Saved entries
+ + + + + + +
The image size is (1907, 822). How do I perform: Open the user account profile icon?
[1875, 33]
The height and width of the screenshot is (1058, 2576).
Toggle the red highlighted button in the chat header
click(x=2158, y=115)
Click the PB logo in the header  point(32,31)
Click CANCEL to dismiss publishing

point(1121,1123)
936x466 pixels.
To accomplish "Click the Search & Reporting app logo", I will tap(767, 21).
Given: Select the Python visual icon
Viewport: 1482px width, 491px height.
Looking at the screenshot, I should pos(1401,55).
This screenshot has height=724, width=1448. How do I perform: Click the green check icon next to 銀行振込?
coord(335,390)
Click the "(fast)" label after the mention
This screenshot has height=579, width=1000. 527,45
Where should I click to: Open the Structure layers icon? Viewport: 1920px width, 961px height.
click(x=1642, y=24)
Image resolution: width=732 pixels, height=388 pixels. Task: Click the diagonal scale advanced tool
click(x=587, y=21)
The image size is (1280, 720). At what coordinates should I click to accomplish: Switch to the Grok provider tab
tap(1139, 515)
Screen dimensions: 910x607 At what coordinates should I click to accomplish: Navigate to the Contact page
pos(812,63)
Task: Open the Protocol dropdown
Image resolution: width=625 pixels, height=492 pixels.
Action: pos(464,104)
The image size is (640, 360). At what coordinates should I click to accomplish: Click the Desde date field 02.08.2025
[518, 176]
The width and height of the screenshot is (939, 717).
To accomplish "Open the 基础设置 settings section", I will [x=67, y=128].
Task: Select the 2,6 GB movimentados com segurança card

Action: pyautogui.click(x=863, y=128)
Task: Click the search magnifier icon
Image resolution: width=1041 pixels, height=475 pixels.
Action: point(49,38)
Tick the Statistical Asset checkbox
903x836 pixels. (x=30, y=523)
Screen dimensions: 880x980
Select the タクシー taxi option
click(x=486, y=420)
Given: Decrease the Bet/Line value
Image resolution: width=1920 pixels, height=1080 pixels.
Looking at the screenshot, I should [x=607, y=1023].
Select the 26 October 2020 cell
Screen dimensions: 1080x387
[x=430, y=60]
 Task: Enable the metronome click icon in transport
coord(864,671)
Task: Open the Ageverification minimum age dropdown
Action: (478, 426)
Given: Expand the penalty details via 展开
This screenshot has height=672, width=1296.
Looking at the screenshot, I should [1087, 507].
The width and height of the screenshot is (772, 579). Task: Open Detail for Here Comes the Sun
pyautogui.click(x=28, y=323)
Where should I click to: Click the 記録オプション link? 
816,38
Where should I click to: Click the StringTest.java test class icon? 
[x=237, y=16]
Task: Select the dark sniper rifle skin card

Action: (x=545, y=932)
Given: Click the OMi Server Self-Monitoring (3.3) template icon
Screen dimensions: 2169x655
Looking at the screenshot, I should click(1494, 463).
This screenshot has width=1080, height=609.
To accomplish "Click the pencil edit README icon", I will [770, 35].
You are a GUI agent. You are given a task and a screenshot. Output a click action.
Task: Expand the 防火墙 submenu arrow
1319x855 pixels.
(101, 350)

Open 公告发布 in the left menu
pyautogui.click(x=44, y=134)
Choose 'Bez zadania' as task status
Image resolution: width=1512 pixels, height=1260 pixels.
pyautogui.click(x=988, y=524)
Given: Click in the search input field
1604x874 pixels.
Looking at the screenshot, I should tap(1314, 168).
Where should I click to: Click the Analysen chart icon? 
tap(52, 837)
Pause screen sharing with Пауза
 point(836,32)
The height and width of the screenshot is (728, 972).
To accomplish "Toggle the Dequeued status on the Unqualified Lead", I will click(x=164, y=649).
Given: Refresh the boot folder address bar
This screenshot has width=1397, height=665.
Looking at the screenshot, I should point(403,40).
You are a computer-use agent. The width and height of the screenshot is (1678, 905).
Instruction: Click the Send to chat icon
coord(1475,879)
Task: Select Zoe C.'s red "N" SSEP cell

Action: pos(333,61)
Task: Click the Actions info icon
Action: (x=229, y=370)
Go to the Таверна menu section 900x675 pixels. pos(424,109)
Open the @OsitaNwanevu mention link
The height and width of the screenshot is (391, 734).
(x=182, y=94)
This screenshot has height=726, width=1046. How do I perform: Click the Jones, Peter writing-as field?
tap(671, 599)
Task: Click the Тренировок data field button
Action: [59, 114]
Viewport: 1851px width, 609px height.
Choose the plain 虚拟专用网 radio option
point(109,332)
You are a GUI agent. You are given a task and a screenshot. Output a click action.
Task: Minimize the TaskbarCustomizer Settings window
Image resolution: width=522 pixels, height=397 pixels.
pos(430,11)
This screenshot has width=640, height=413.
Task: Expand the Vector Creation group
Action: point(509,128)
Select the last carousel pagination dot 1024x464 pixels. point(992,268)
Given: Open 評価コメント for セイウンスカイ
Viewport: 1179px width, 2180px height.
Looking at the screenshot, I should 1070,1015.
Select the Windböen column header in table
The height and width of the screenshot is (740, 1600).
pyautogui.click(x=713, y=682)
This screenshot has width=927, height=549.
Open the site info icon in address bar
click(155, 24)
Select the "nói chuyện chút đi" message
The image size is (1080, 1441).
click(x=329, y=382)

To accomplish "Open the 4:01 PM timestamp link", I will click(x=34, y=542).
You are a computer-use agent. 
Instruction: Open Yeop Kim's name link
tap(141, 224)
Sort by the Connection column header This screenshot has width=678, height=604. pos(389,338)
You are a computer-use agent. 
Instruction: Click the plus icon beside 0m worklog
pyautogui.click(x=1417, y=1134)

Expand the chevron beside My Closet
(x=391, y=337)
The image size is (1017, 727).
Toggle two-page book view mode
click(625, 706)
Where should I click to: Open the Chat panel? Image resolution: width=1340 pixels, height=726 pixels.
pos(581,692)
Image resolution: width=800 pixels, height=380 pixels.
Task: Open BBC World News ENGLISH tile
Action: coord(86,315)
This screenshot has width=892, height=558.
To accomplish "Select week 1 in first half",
+ + + + + + +
What this task involves
Put down all the data once more, exactly as it appears above.

Worked solution
The image size is (1907, 822). How do I perform: Open the user account profile icon?
[1875, 33]
The height and width of the screenshot is (1058, 2576).
Toggle the red highlighted button in the chat header
click(x=2158, y=115)
Click the PB logo in the header  point(32,31)
Click CANCEL to dismiss publishing

point(1121,1123)
936x466 pixels.
To accomplish "Click the Search & Reporting app logo", I will tap(767, 21).
Given: Select the Python visual icon
Viewport: 1482px width, 491px height.
Looking at the screenshot, I should pos(1401,55).
This screenshot has height=724, width=1448. How do I perform: Click the green check icon next to 銀行振込?
coord(335,390)
Click the "(fast)" label after the mention
This screenshot has height=579, width=1000. 527,45
Where should I click to: Open the Structure layers icon? Viewport: 1920px width, 961px height.
click(x=1642, y=24)
Image resolution: width=732 pixels, height=388 pixels. Task: Click the diagonal scale advanced tool
click(x=587, y=21)
The image size is (1280, 720). At what coordinates should I click to accomplish: Switch to the Grok provider tab
tap(1139, 515)
Screen dimensions: 910x607 At what coordinates should I click to accomplish: Navigate to the Contact page
pos(812,63)
Task: Open the Protocol dropdown
Image resolution: width=625 pixels, height=492 pixels.
Action: pos(464,104)
The image size is (640, 360). At what coordinates should I click to accomplish: Click the Desde date field 02.08.2025
[518, 176]
The width and height of the screenshot is (939, 717).
To accomplish "Open the 基础设置 settings section", I will [x=67, y=128].
Task: Select the 2,6 GB movimentados com segurança card

Action: pyautogui.click(x=863, y=128)
Task: Click the search magnifier icon
Image resolution: width=1041 pixels, height=475 pixels.
Action: point(49,38)
Tick the Statistical Asset checkbox
903x836 pixels. (x=30, y=523)
Screen dimensions: 880x980
Select the タクシー taxi option
click(x=486, y=420)
Given: Decrease the Bet/Line value
Image resolution: width=1920 pixels, height=1080 pixels.
Looking at the screenshot, I should [x=607, y=1023].
Select the 26 October 2020 cell
Screen dimensions: 1080x387
[x=430, y=60]
 Task: Enable the metronome click icon in transport
coord(864,671)
Task: Open the Ageverification minimum age dropdown
Action: (478, 426)
Given: Expand the penalty details via 展开
This screenshot has height=672, width=1296.
Looking at the screenshot, I should [1087, 507].
The width and height of the screenshot is (772, 579). Task: Open Detail for Here Comes the Sun
pyautogui.click(x=28, y=323)
Where should I click to: Click the 記録オプション link? 
816,38
Where should I click to: Click the StringTest.java test class icon? 
[x=237, y=16]
Task: Select the dark sniper rifle skin card

Action: (x=545, y=932)
Given: Click the OMi Server Self-Monitoring (3.3) template icon
Screen dimensions: 2169x655
Looking at the screenshot, I should click(1494, 463).
This screenshot has width=1080, height=609.
To accomplish "Click the pencil edit README icon", I will [770, 35].
You are a GUI agent. You are given a task and a screenshot. Output a click action.
Task: Expand the 防火墙 submenu arrow
1319x855 pixels.
(101, 350)

Open 公告发布 in the left menu
pyautogui.click(x=44, y=134)
Choose 'Bez zadania' as task status
Image resolution: width=1512 pixels, height=1260 pixels.
pyautogui.click(x=988, y=524)
Given: Click in the search input field
1604x874 pixels.
Looking at the screenshot, I should tap(1314, 168).
Where should I click to: Click the Analysen chart icon? 
tap(52, 837)
Pause screen sharing with Пауза
 point(836,32)
The height and width of the screenshot is (728, 972).
To accomplish "Toggle the Dequeued status on the Unqualified Lead", I will click(x=164, y=649).
Given: Refresh the boot folder address bar
This screenshot has width=1397, height=665.
Looking at the screenshot, I should point(403,40).
You are a computer-use agent. The width and height of the screenshot is (1678, 905).
Instruction: Click the Send to chat icon
coord(1475,879)
Task: Select Zoe C.'s red "N" SSEP cell

Action: pos(333,61)
Task: Click the Actions info icon
Action: (x=229, y=370)
Go to the Таверна menu section 900x675 pixels. pos(424,109)
Open the @OsitaNwanevu mention link
The height and width of the screenshot is (391, 734).
(x=182, y=94)
This screenshot has height=726, width=1046. How do I perform: Click the Jones, Peter writing-as field?
tap(671, 599)
Task: Click the Тренировок data field button
Action: [59, 114]
Viewport: 1851px width, 609px height.
Choose the plain 虚拟专用网 radio option
point(109,332)
You are a GUI agent. You are given a task and a screenshot. Output a click action.
Task: Minimize the TaskbarCustomizer Settings window
Image resolution: width=522 pixels, height=397 pixels.
pos(430,11)
This screenshot has width=640, height=413.
Task: Expand the Vector Creation group
Action: point(509,128)
Select the last carousel pagination dot 1024x464 pixels. point(992,268)
Given: Open 評価コメント for セイウンスカイ
Viewport: 1179px width, 2180px height.
Looking at the screenshot, I should 1070,1015.
Select the Windböen column header in table
The height and width of the screenshot is (740, 1600).
pyautogui.click(x=713, y=682)
This screenshot has width=927, height=549.
Open the site info icon in address bar
click(155, 24)
Select the "nói chuyện chút đi" message
The image size is (1080, 1441).
click(x=329, y=382)

To accomplish "Open the 4:01 PM timestamp link", I will click(x=34, y=542).
You are a computer-use agent. 
Instruction: Open Yeop Kim's name link
tap(141, 224)
Sort by the Connection column header This screenshot has width=678, height=604. pos(389,338)
You are a computer-use agent. 
Instruction: Click the plus icon beside 0m worklog
pyautogui.click(x=1417, y=1134)

Expand the chevron beside My Closet
(x=391, y=337)
The image size is (1017, 727).
Toggle two-page book view mode
click(625, 706)
Where should I click to: Open the Chat panel? Image resolution: width=1340 pixels, height=726 pixels.
pos(581,692)
Image resolution: width=800 pixels, height=380 pixels.
Task: Open BBC World News ENGLISH tile
Action: coord(86,315)
This screenshot has width=892, height=558.
To accomplish "Select week 1 in first half",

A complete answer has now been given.